# Omega Geneve F300



## Bob66 (Jan 10, 2011)

Woke this morning and decided to wear the Omega F300 only to find it had jumped a day from the 6th to the 8th.

Set the time forward a bit (well away from midnight) and set the time to the 6th then wound it forward to 11.50 and waited and

sure enough just before midnight it changed to the 8th.

If i use the crown to set the date i can select the 7th.

I've got on the 7th at the moment to see if it'll change to the 8th at midnight.

Does this sound terminal?


----------



## Silver Hawk (Dec 2, 2003)

You probably have some chipped or broken teeth on the plastic date wheel --- very common on this movement.


----------



## tixntox (Jul 17, 2009)

I hear that Paul is very good at dentistry. :yes: :thumbup:

Mike


----------



## Bob66 (Jan 10, 2011)

I've discovered the date wheels are quite hard to found.

How true is this?

Also that bits of the broken datewheel can find their way to other parts of the movement and cause problems.

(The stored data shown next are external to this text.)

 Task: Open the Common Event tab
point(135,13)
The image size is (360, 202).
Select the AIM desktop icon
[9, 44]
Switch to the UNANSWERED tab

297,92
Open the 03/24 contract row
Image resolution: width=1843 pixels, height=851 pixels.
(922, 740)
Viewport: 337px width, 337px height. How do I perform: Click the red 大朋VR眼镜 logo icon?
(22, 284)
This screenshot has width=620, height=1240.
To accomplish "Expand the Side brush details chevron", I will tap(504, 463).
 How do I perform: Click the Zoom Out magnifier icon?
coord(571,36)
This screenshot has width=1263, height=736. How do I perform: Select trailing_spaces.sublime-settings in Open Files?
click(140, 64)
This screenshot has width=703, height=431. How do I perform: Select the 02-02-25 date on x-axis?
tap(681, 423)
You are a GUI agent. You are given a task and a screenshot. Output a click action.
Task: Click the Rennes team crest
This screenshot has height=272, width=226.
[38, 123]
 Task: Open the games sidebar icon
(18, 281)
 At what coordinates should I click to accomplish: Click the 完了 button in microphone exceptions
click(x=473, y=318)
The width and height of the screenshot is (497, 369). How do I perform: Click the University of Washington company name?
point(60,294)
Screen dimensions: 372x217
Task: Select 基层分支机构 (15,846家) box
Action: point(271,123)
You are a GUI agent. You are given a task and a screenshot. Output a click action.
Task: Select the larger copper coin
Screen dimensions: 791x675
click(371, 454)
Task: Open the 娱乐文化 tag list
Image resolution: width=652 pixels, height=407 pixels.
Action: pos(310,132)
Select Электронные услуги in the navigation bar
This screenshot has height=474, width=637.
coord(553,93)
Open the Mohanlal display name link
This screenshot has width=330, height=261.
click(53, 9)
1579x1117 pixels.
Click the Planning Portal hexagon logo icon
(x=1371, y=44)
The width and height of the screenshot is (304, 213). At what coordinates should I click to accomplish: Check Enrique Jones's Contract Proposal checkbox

If so,should i get it repaired ASAP?


----------



## Silver Hawk (Dec 2, 2003)

Bob66 said:


> I've discovered the date wheels are quite hard to found.
> 
> How true is this?


It's true!



Bob66 said:


> Also that bits of the broken datewheel can find their way to other parts of the movement and cause problems.


This is also true although unlikely to cause any permanent damage...just stop the watch when the bits foul the tuning fork of gear train.


----------